Esto pasa muy cerca, a unos pasos, en la casa lindera o en un cuarto detrás del buffet al que no se puede acceder sin el guiño del señor del mostrador. El amarillo de los dedos más marcado en alguno de los jugadores sobre la palidez de unas manos que no añoran el sol, nicotina acumulada y seguramente riñones más comprometidos, hígados andando el camino de la cirrosis, menos años por venir y más dificultades por atravesar.
Aquí la triquiñuela no debiera tener cabida, ni la trampa burda.
Casi no llegan ruidos extraños de
riñas ajenas ni pelotas, es un lugar donde la sonrisa no le cabe a todos o es
un esbozo y no dura mucho. Tal vez la gran sonrisa de la fortuna agraciará a
alguno esta noche, pero difícilmente vaya a repetirse mañana. Tampoco hay mucho
miedo, sino el estado de alerta, saber de las trampas, la inquietud de lo que pudiera.

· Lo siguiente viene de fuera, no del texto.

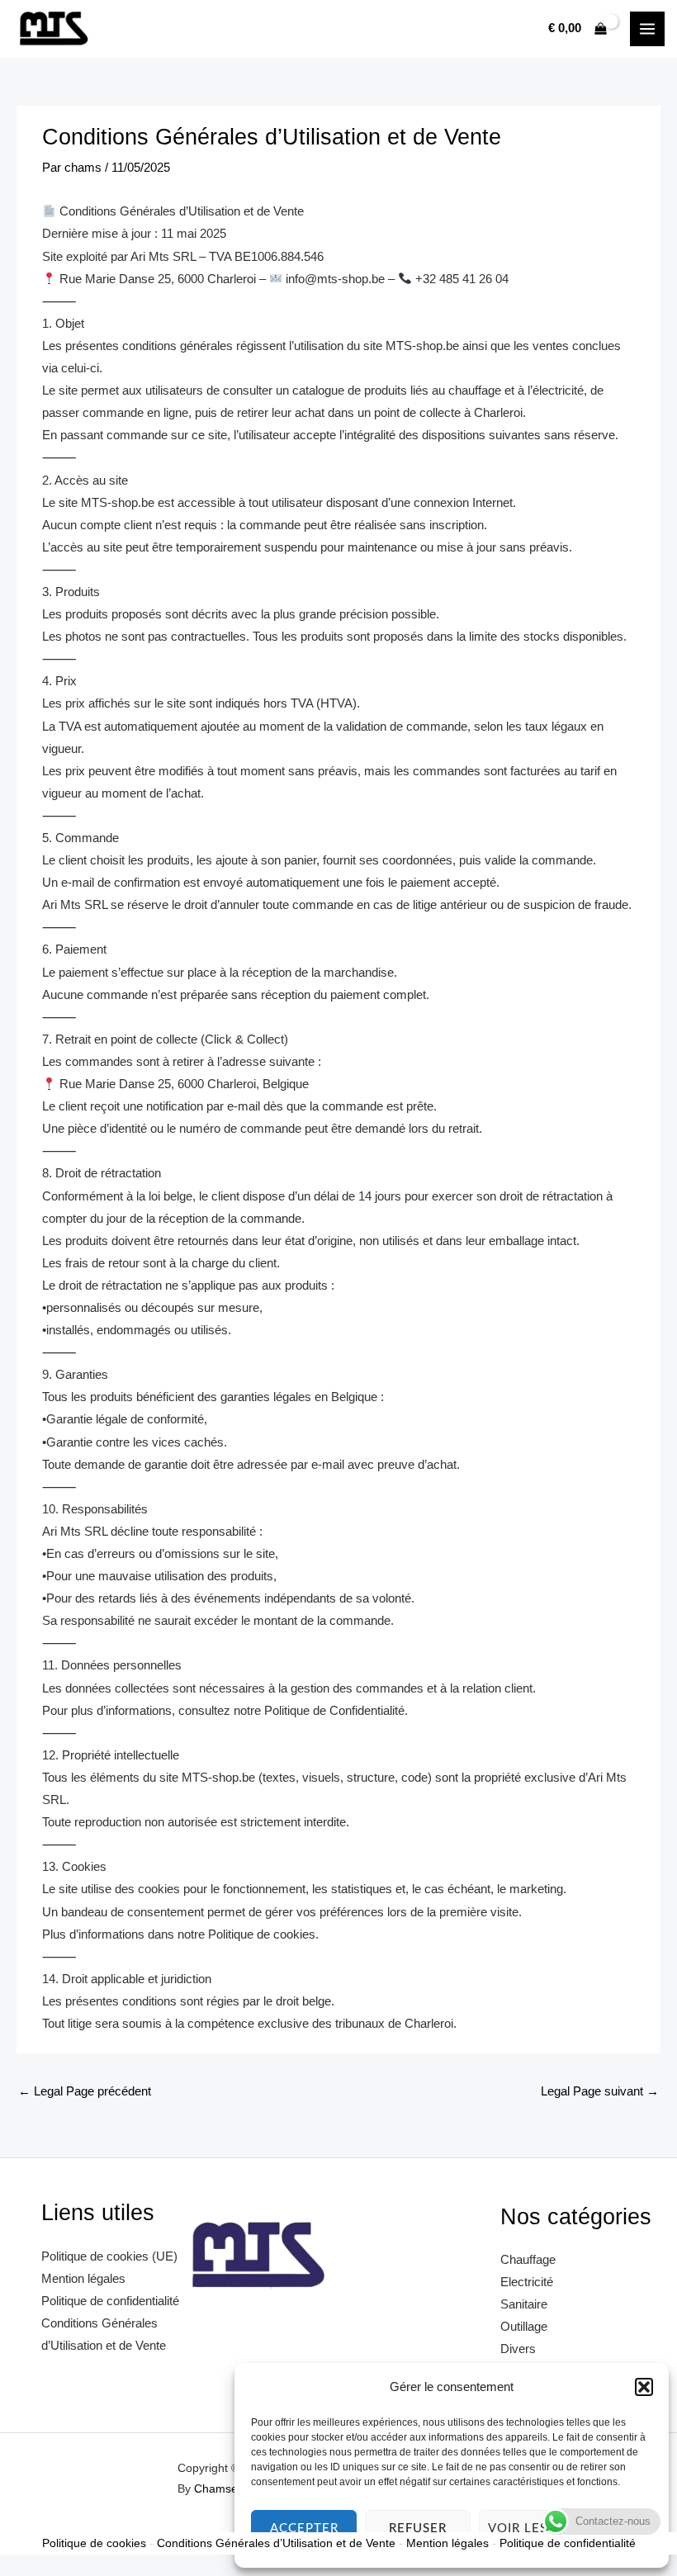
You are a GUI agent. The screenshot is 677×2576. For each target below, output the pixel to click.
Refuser (418, 2528)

La trampa posible, a la vista o fuera de la vista, a esta altura de la
experiencia es improbable; aunque en la tensión del asunto de las fichas y la
plata que representan lo improbable puede tornarse paranoicamente posible, por
la cuestión subjetiva, porque no hay ruidos que distraigan, ni bolas que se
choquen, ni discusiones en la cancha, solamente las cartas y la plata en juego,
la satisfacción de la semana y nada más si la suerte y el saber lo dispusiesen,
o el desamparo y la necesidad de otro dinero, bien o mal habido, para pagar las
cuentas, las deudas con alguien más virtuoso o afortunado o engañoso que uno y,
entonces, una esposa haciendo malabares para criar a los chicos buenamente y la
presunción cada vez más cercana del divorcio.
Hay, es sabido, tahúres en un
escalón superior, tal vez más desgraciados, pero vaya uno a saberlo, intentando
conformase u olvidarse, con una buena noche, de todas sus pérdidas. Quizás un
sueño compartido por todos los jugadores del mundo en cualquier timba.
Y hay los que se juegan una
fortuna cada noche pero tienen siempre el paño suficiente para perder otra fortuna
en la misma u otra mesa la misma noche o la siguiente.
También están los grandes, los
tahúres verdaderos, los que juegan siempre con la plata ajena, los que se juegan
nuestra vida, en presente y en futuro, cada día, sin darle la menor importancia.